Five US cities are dominating tech job growth
The unprecedented pace of technology developing and integrated into everyday life has created a trillion-dollar market with worldwide spending of information technology (IT) close to US$4 trillion this year.
In the US, the tech industry has created more than 250,000 new jobs from 2005 to 2017, though the majority (90 percent) of the jobs are located in a handful of cities, while the remaining 10 percent are spread across 377 metro areas across the country.
New research revealed the five cities leading in tech jobs are Boston, San Diego, San Francisco, Seattle, and San Jose. In contrast, cities, including Madison, Albany, Provo, are some of the cities gaining the smallest percentage of tech jobs.

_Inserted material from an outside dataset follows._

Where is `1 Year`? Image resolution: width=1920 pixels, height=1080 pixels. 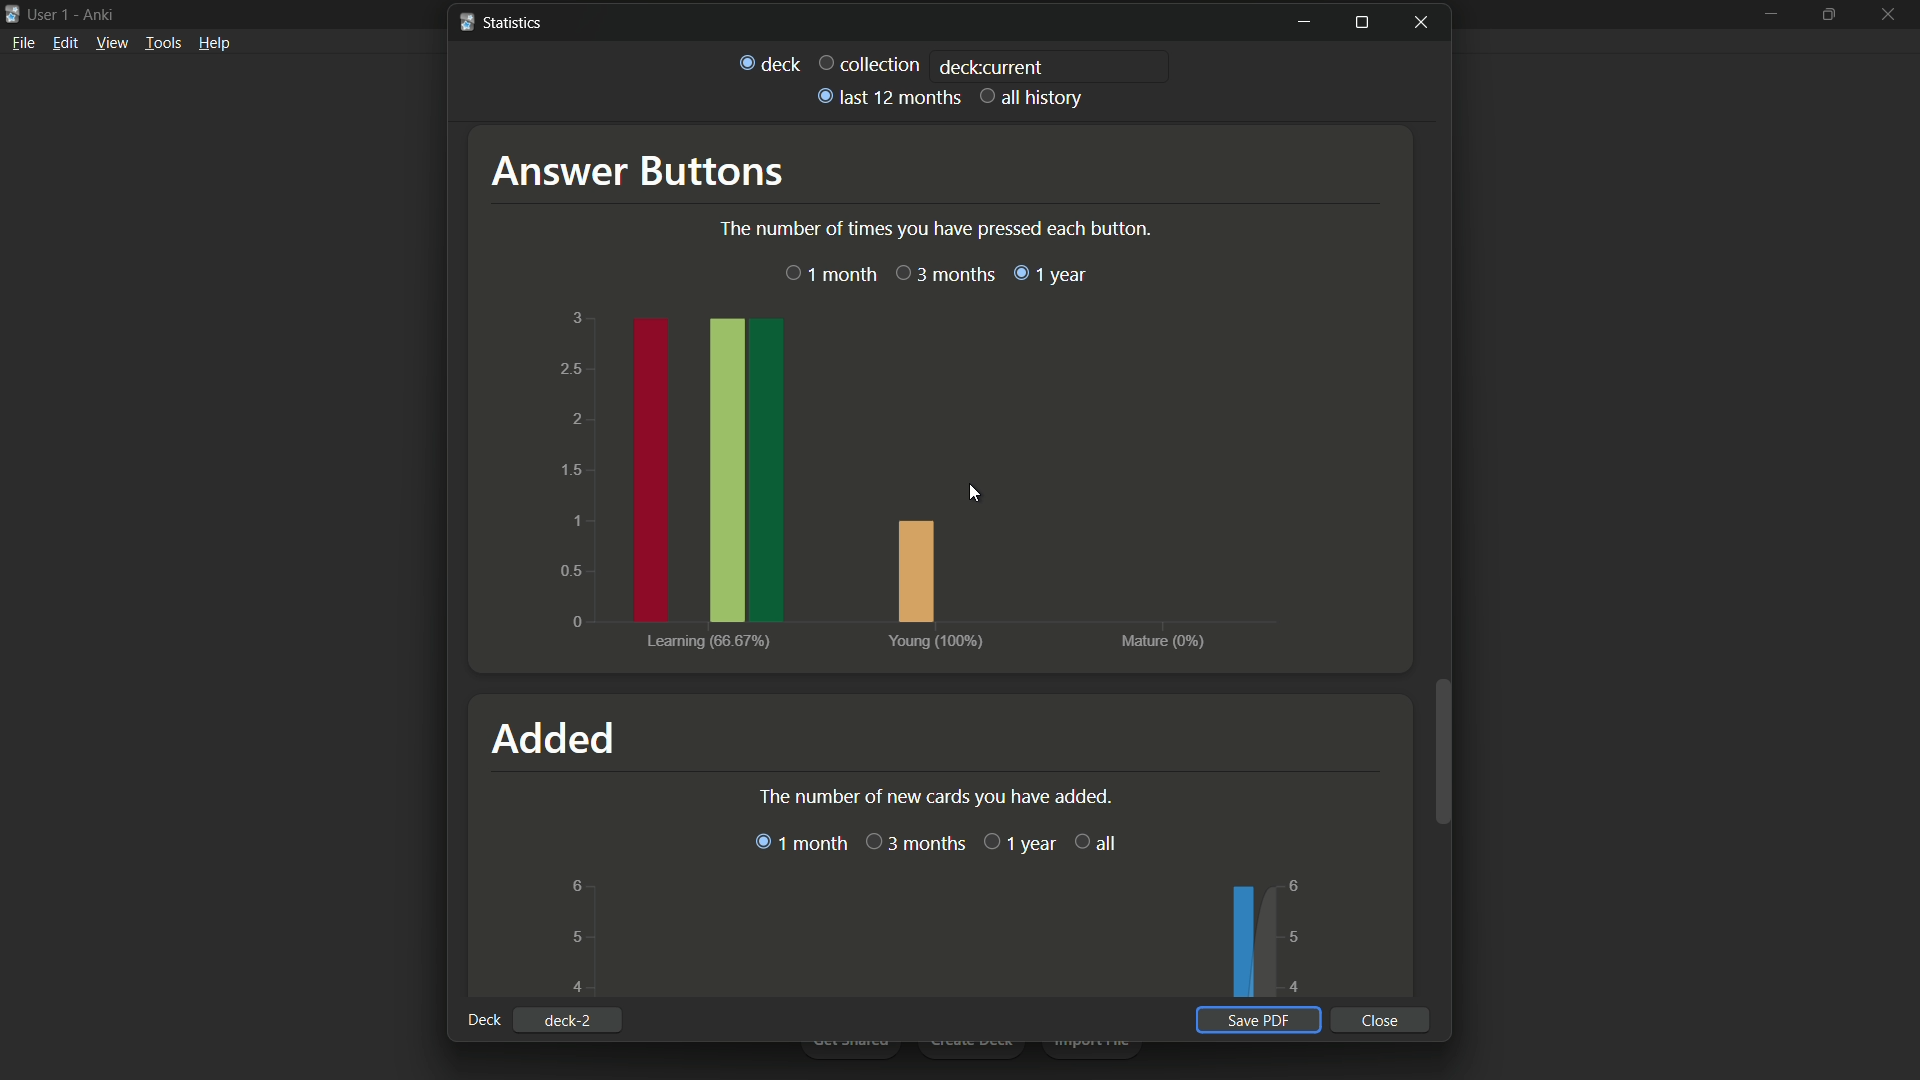
1 Year is located at coordinates (1052, 275).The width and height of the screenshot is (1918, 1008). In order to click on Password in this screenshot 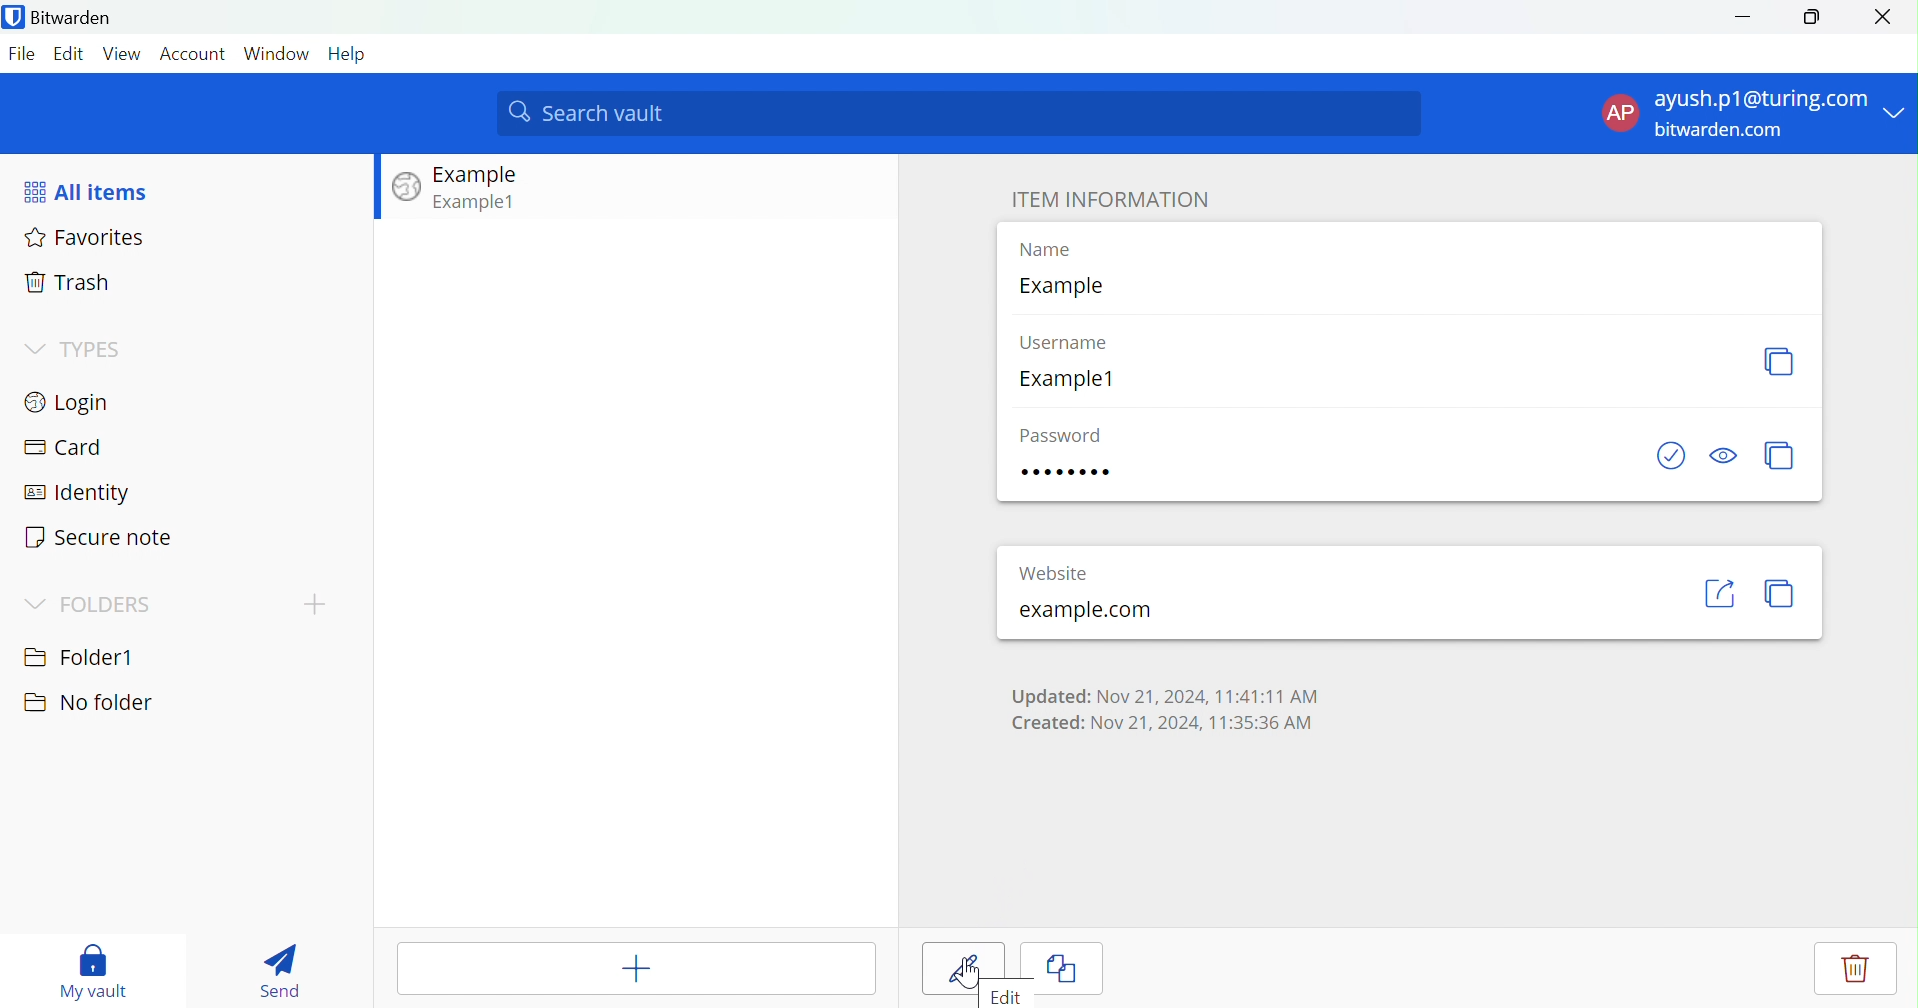, I will do `click(1072, 472)`.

The research by scholars Mark Muro and Jacob Whiton, from the Brookings Institution and the Information Technology and Innovation Foundation, revealed the consequences of the uneven development of the tech industry across cities and emphasized the need for government initiatives to close the gap in this disparity.
The phenomenon— agglomeration— illustrates the highly concentrated tech jobs in a few cities are due to aggressive demands for talents and clustering of tech resources in a single city leading to the development of a tech hub.
As an example, San Francisco has by far created the most high-tech jobs during the 12 years, and it is noted that three out of the five cities are from California. This form of clustering is contributing to the widening gap between tech-hub cities and other communities with minimal opportunities.
Besides that, Mr. Muro explained the impact of such “clustering” is unaffordable housing due to the influx of tech talent to the city, while cities outside of these high-tech hubs are frozen in progress and development from a lack of tech and talent.
In the long term, such developments in selected cities may drive the digital innovation further but are also heavily tasked with a nationwide growth. The unfeasibility alludes to a divergence in tech opportunities, counter-productivity in tech innovation and other social problems, as Mr. Muro stated;
“The superstar places are becoming extremely expensive, choked with traffic and struggling with big social costs like inequality gone wild and homelessness.”
It’s worth mentioning, however, that a study by CompTIA found that faced by sky-high rental costs, three out of four skilled tech workers would be willing to relocate away from leading tech hubs. 82 percent of workers said the cost of living would be a top factor in their decision to relocate, even if that meant a cut to their salary. This has led to an opportunity for less likely candidate cities to open doors for fledgling tech scenes.
Agglomeration isn’t a new concept as history has reflected a high concentration of the labor pool allows for the rapid spread of new ideas and innovation. However, in this case, the dynamic may differ due to the sonic speed of the tech industry and the disparity will only magnify with the greater adoption of tech concentrated in certain cities.
Hence, the initiation of national efforts such as federal funding of US$100 billion on research and development, and workforce development in regions outside of major tech hubs. In addition, tax benefits and other programs to initiate tech growth in communities falling behind the digital race can upscale the nation as a whole in digital transformation.